The Conditional Average Treatment Effect (CATE) for the probability of survival beyond a pre-specified time \(t_0\) is:

\[\tau(x) = \mathbb{E}[Y_i(1)-Y_i(0) \mid X_i=x],\] where \(Y_i(w) = \mathbb{1}\{T_i(w) > t_0\}\) is the indicator of survival beyond time \(t_0\). We also write \(Y_i = Y_i(W_i)\).

To ensure the CATE is identifiable, we make the following assumptions (Rosenbaum and Rubin 1983):

Consistency: The observed survival time in real data is almost always the same as the potential outcome under the actual treatment assignment, i.e., \(T_i=T_i(W_i)\).

Randomized controlled trial (RCT): The treatment assignment is randomized and such that \(W_i\) is independent of \((X_i, T_i(1), T_i(0))\), i.e., \(W_i \perp \!\!\! \perp (X_i, T_i(1), T_i(0))\) and \(\mathbb P[W_i=1] = e\) with known \(0<e<1\).

Noninformative censoring: Censoring is independent of survival time conditional on treatment assignment and covariates, i.e., \(C_i \perp \!\!\! \perp T_i\,\mid\,X_i, W_i\).
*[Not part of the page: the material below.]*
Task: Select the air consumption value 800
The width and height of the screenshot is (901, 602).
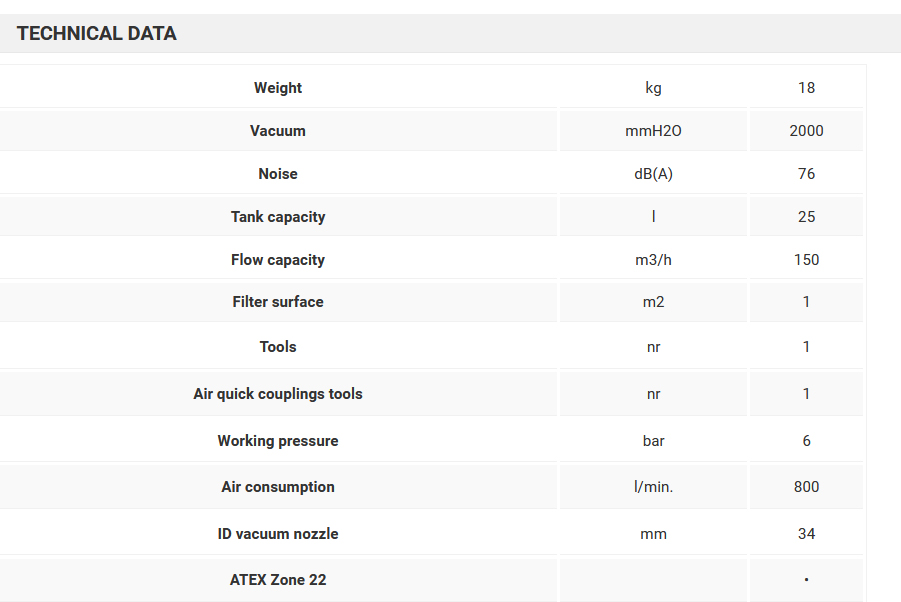Action: (x=806, y=487)
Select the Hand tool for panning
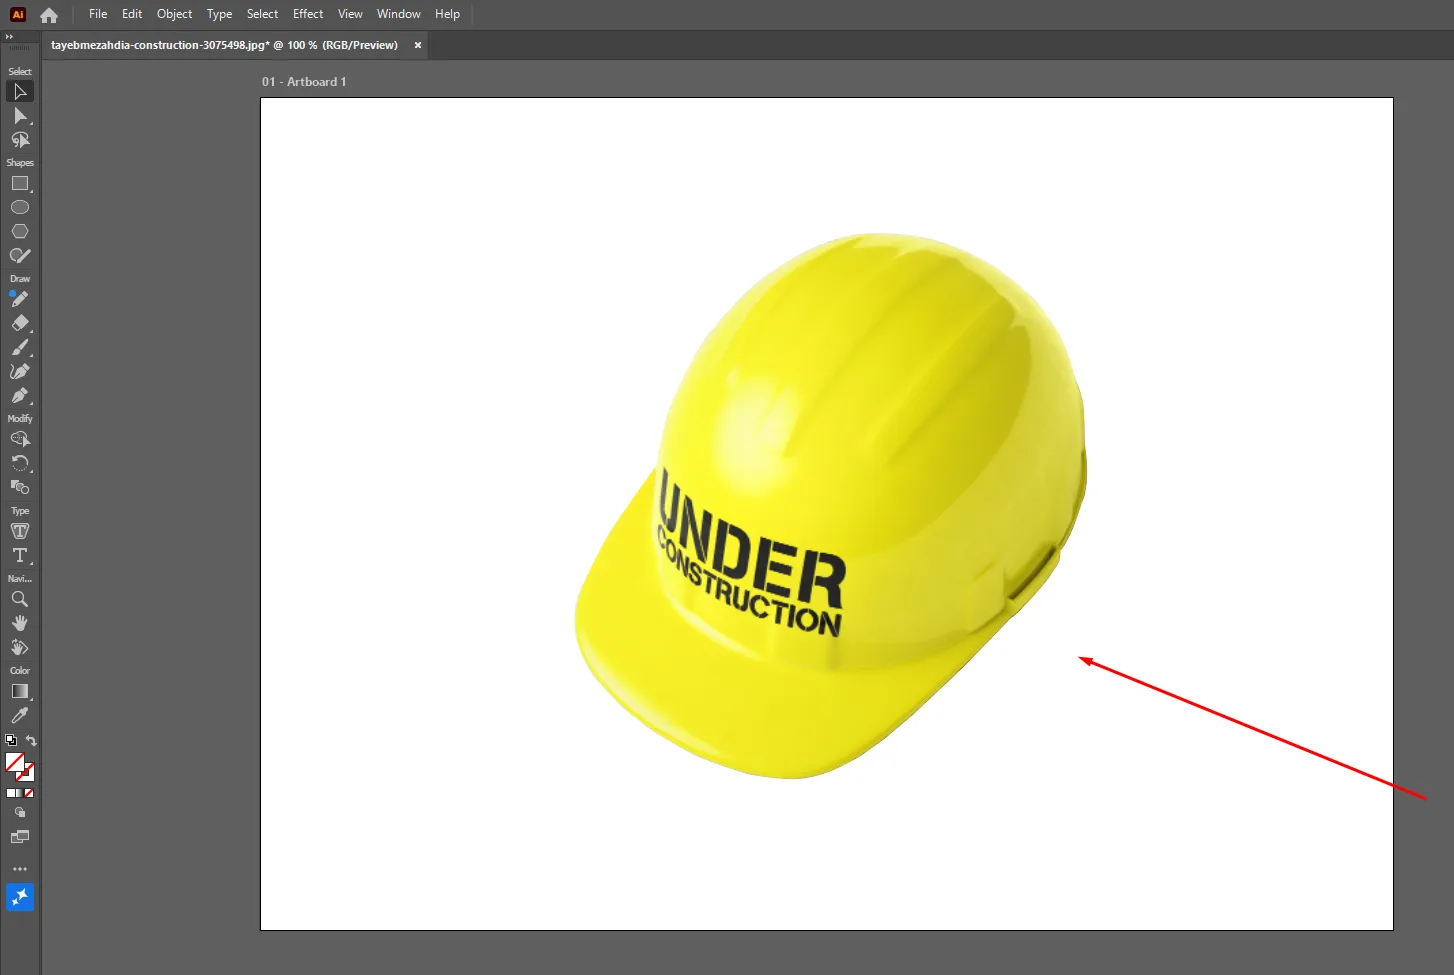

Positivity: There exists subjects who are at risk beyond the time horizon \(t_0\), i.e., \(\mathbb{P}[C_i > t_0\,\mid\,X_i, W_i] \geq \eta_{C}\) for some \(\eta_{C}>0\).

To apply metalearners under observational studies, we replace the above RCT assumption by the following two assumptions:

Unconfoundedness: The potential survival times are independent of the treatment assignment \(W_i\) conditionally on baseline covariates, that is, \(W_i \perp \!\!\! \perp (T_i(1), T_i(0)) | X_i\).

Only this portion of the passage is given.